#### WHAT THE TASK REQUIRES
Below are records that must be duplicated exactly.

==================================================

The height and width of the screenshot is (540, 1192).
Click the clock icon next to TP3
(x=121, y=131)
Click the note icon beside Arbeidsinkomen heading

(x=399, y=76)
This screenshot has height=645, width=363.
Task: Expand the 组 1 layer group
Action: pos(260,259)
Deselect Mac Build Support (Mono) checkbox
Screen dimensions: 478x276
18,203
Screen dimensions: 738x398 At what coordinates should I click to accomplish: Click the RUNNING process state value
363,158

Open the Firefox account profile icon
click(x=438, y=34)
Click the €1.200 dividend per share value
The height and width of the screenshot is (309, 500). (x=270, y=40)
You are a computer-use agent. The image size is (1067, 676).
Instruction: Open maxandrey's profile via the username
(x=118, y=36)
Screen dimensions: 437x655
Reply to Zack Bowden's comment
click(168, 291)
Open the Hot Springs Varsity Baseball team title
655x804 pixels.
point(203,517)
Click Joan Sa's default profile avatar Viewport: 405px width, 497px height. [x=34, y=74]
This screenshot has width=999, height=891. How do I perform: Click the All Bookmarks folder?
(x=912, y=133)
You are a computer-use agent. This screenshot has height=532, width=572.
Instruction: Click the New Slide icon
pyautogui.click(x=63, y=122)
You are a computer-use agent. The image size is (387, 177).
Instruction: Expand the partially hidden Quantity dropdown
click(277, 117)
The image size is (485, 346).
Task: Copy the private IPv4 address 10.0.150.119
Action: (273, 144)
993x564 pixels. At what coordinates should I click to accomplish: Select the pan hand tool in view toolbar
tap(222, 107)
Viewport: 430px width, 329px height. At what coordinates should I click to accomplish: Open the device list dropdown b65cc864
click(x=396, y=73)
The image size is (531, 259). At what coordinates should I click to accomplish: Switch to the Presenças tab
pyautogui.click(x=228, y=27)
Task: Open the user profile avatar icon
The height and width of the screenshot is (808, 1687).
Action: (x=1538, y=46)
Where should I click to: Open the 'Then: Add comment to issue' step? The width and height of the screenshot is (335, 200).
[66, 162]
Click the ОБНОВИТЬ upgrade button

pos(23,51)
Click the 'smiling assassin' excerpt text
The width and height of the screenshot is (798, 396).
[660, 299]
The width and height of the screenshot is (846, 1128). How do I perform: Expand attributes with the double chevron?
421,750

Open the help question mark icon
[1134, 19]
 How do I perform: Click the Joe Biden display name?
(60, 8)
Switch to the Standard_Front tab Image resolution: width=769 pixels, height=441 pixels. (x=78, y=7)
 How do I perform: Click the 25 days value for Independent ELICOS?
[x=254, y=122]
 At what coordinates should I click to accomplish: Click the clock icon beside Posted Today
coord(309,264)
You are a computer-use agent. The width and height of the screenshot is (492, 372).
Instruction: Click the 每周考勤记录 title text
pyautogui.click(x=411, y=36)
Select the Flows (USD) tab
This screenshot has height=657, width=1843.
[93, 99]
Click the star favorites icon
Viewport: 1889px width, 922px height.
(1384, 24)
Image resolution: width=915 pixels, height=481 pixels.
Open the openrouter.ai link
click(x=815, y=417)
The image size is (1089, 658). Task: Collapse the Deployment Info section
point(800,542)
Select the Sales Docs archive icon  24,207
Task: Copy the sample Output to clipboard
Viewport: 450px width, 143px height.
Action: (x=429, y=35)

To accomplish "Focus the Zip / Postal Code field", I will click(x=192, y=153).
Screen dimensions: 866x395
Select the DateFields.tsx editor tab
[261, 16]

==================================================

#### EXERCISE RESULT
The height and width of the screenshot is (540, 1192).
Click the clock icon next to TP3
(x=121, y=131)
Click the note icon beside Arbeidsinkomen heading

(x=399, y=76)
This screenshot has height=645, width=363.
Task: Expand the 组 1 layer group
Action: pos(260,259)
Deselect Mac Build Support (Mono) checkbox
Screen dimensions: 478x276
18,203
Screen dimensions: 738x398 At what coordinates should I click to accomplish: Click the RUNNING process state value
363,158

Open the Firefox account profile icon
click(x=438, y=34)
Click the €1.200 dividend per share value
The height and width of the screenshot is (309, 500). (x=270, y=40)
You are a computer-use agent. The image size is (1067, 676).
Instruction: Open maxandrey's profile via the username
(x=118, y=36)
Screen dimensions: 437x655
Reply to Zack Bowden's comment
click(168, 291)
Open the Hot Springs Varsity Baseball team title
655x804 pixels.
point(203,517)
Click Joan Sa's default profile avatar Viewport: 405px width, 497px height. [x=34, y=74]
This screenshot has width=999, height=891. How do I perform: Click the All Bookmarks folder?
(x=912, y=133)
You are a computer-use agent. This screenshot has height=532, width=572.
Instruction: Click the New Slide icon
pyautogui.click(x=63, y=122)
You are a computer-use agent. The image size is (387, 177).
Instruction: Expand the partially hidden Quantity dropdown
click(277, 117)
The image size is (485, 346).
Task: Copy the private IPv4 address 10.0.150.119
Action: (273, 144)
993x564 pixels. At what coordinates should I click to accomplish: Select the pan hand tool in view toolbar
tap(222, 107)
Viewport: 430px width, 329px height. At what coordinates should I click to accomplish: Open the device list dropdown b65cc864
click(x=396, y=73)
The image size is (531, 259). At what coordinates should I click to accomplish: Switch to the Presenças tab
pyautogui.click(x=228, y=27)
Task: Open the user profile avatar icon
The height and width of the screenshot is (808, 1687).
Action: (x=1538, y=46)
Where should I click to: Open the 'Then: Add comment to issue' step? The width and height of the screenshot is (335, 200).
[66, 162]
Click the ОБНОВИТЬ upgrade button

pos(23,51)
Click the 'smiling assassin' excerpt text
The width and height of the screenshot is (798, 396).
[660, 299]
The width and height of the screenshot is (846, 1128). How do I perform: Expand attributes with the double chevron?
421,750

Open the help question mark icon
[1134, 19]
 How do I perform: Click the Joe Biden display name?
(60, 8)
Switch to the Standard_Front tab Image resolution: width=769 pixels, height=441 pixels. (x=78, y=7)
 How do I perform: Click the 25 days value for Independent ELICOS?
[x=254, y=122]
 At what coordinates should I click to accomplish: Click the clock icon beside Posted Today
coord(309,264)
You are a computer-use agent. The width and height of the screenshot is (492, 372).
Instruction: Click the 每周考勤记录 title text
pyautogui.click(x=411, y=36)
Select the Flows (USD) tab
This screenshot has height=657, width=1843.
[93, 99]
Click the star favorites icon
Viewport: 1889px width, 922px height.
(1384, 24)
Image resolution: width=915 pixels, height=481 pixels.
Open the openrouter.ai link
click(x=815, y=417)
The image size is (1089, 658). Task: Collapse the Deployment Info section
point(800,542)
Select the Sales Docs archive icon  24,207
Task: Copy the sample Output to clipboard
Viewport: 450px width, 143px height.
Action: (x=429, y=35)

To accomplish "Focus the Zip / Postal Code field", I will click(x=192, y=153).
Screen dimensions: 866x395
Select the DateFields.tsx editor tab
[261, 16]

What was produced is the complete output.